===== Data =====

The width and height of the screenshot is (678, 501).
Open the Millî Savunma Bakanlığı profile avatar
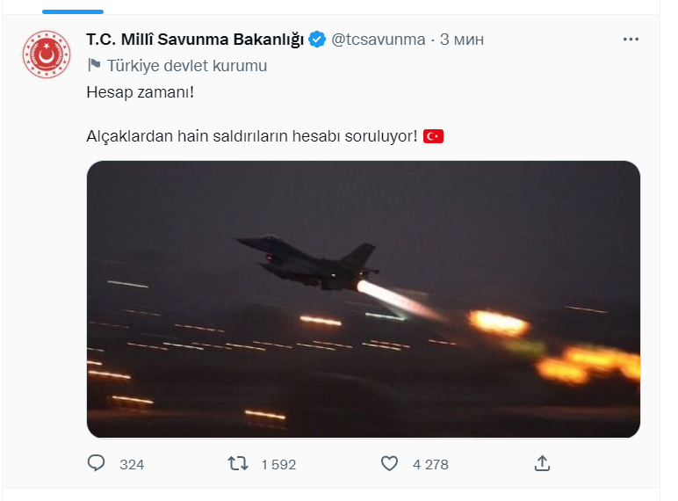[x=47, y=54]
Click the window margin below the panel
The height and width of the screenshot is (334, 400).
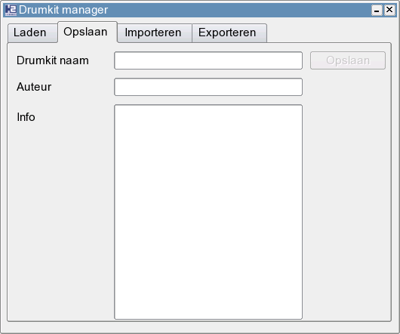tap(200, 327)
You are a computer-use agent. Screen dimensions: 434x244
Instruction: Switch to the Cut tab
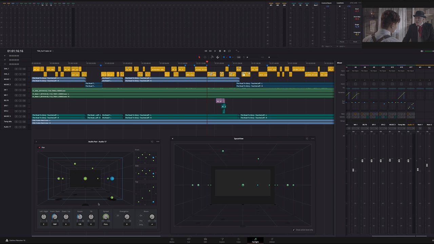pyautogui.click(x=189, y=241)
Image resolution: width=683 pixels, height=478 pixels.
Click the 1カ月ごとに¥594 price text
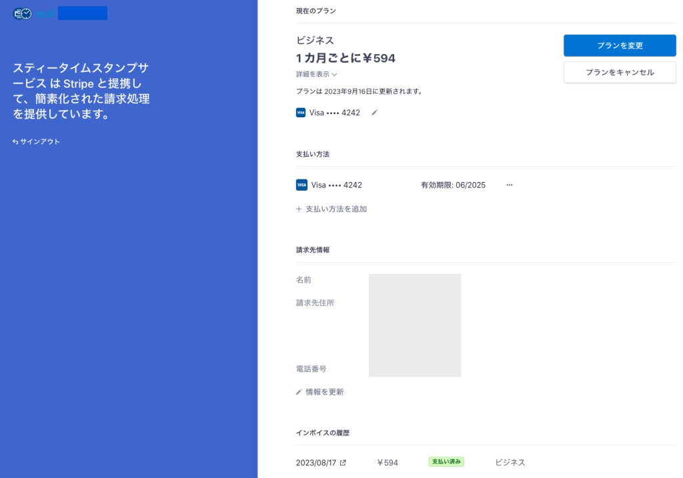click(346, 59)
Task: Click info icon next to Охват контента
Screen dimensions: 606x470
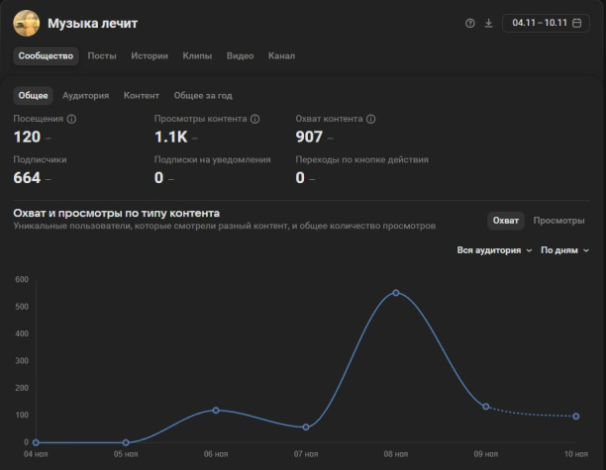Action: click(x=371, y=119)
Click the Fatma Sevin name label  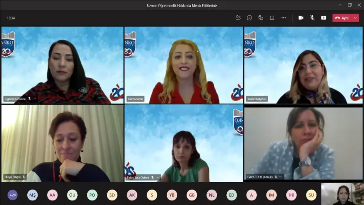(x=135, y=99)
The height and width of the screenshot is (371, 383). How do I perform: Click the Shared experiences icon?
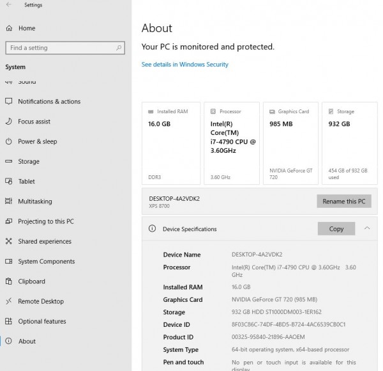click(9, 241)
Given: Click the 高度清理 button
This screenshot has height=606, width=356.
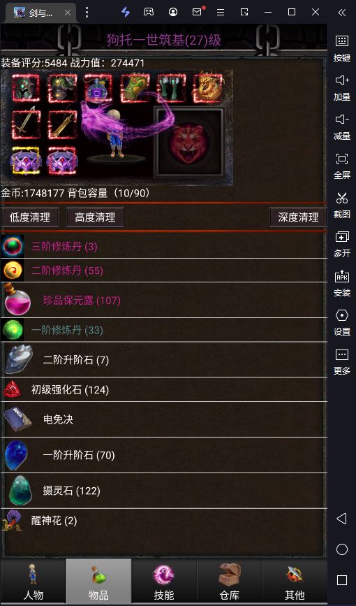Looking at the screenshot, I should [x=95, y=217].
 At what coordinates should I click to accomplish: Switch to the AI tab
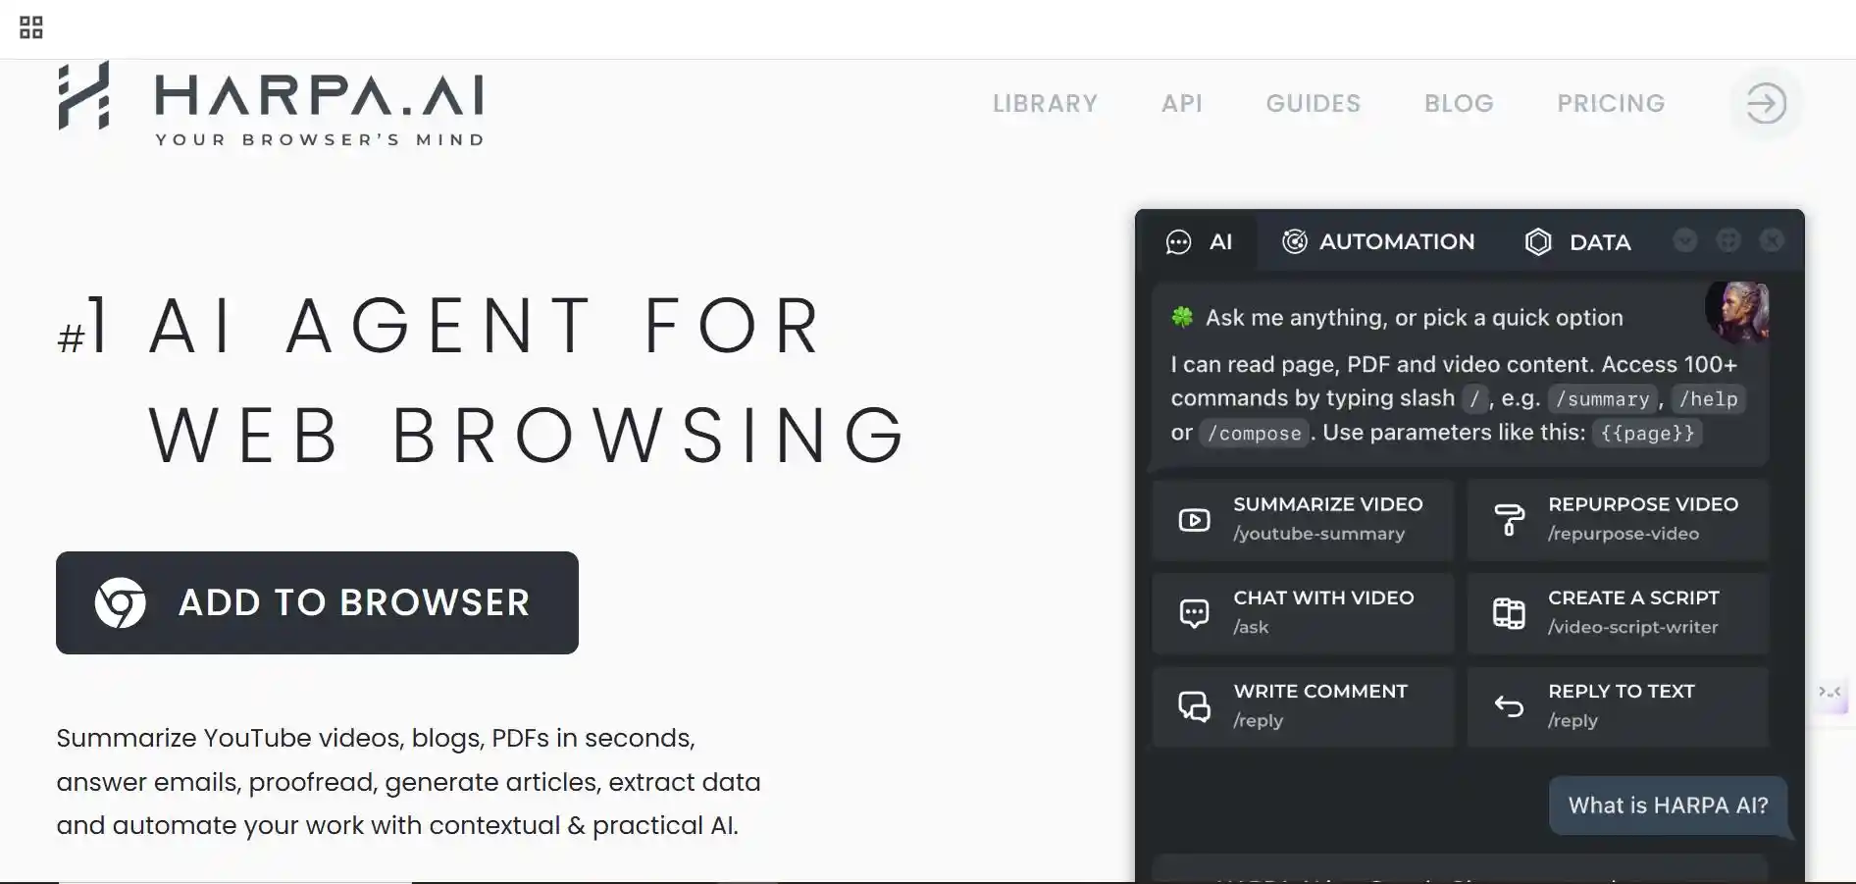click(x=1199, y=242)
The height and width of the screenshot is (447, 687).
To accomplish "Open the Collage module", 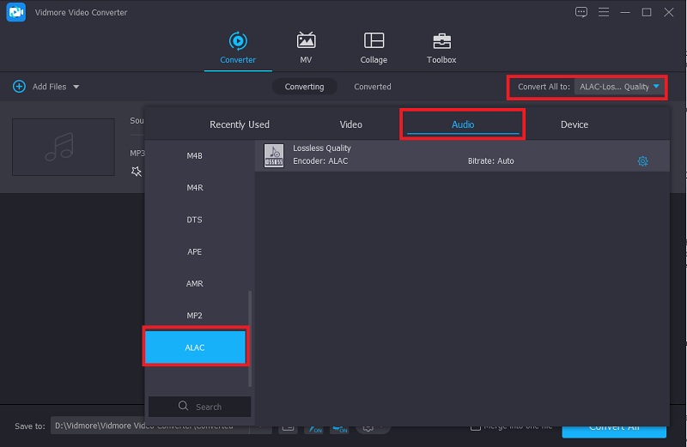I will pyautogui.click(x=374, y=48).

=====

== Your task ==
Would you set down only the lines above from the line with "Click the window margin below the panel" to the line with "Image resolution: width=683", both included, exactly as they stand and without the pictures?

== Expected answer ==
Click the window margin below the panel
The height and width of the screenshot is (334, 400).
tap(200, 327)
You are a computer-use agent. Screen dimensions: 434x244
Instruction: Switch to the Cut tab
pyautogui.click(x=189, y=241)
Image resolution: width=683 pixels, height=478 pixels.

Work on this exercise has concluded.